Report: Women in SFPD face continued obstacles

A two-year long report released Monday by the San Francisco Department on the Status of Women revealed that although women within the San Francisco Police Department are rising in the ranks, they still face challenges due to gender stereotypes.

The report, called Pathways to Promotion: A Gender Analysis of the San Francisco Police Department, showed that while women within the Police Department are being promoted to leadership positions at a higher rate than men, women remain over represented in administrative positions while very few serve in specialized units.

Subsequently, because of the disparities, women in law enforcement receive less training opportunities and commendations.

The report highlights the department’s need to address the disparities faced by female employees, in order to eliminate all forms of discrimination against women within the department.

“Sworn women are a valuable and essential part of the San Francisco Police Department and I am committed to addressing their concerns regarding diversity and equity,” Police Chief William Scott said in a statement.
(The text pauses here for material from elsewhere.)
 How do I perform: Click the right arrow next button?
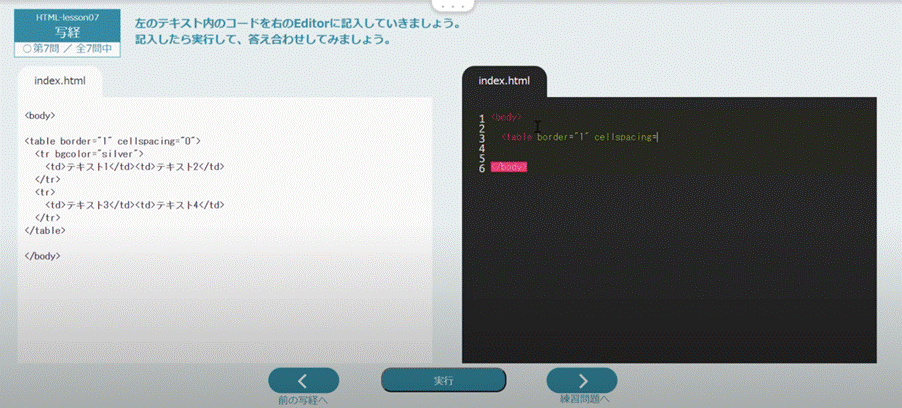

“We deeply appreciate the hard work and contributions of the Department on the Status of Women on these issues. As part of our Collaborative Reform work begun in 2016, we continue to make progress in identifying and addressing areas to improve gender equity and ensure equal opportunities for our members to develop and advance their careers,” he said.

For the report, the San Francisco Department on the Status of Women reviewed police data from 2015 to 2018 and also held focus groups. The department also interviewed 45 sworn women officers, asking them about issues facing women in the department, such as hiring, assignments, promotions, training and recognition.

The report is part of a series of gender analyses of city departments conducted by the San Francisco Department on the Status of Women, under the city’s 1998 ordinance to adopt the principle of the United Nations’ Convention on the Elimination of All Forms of Discrimination Against Women, also known as CEDAW.

“We know that women in male-dominated fields, like policing, face invisible but persistent hurdles to their success that are not unique to San Francisco,” Emily Murase, director of the San Francisco Department on the Status of Women, said. “Yet, San Francisco is well-positioned to address them with the leadership of Chief Scott, the tools of San Francisco’s groundbreaking CEDAW Ordinance, and the incredible talent and commitment of the sworn women and men who make San Francisco a safer and more equitable city,” she said.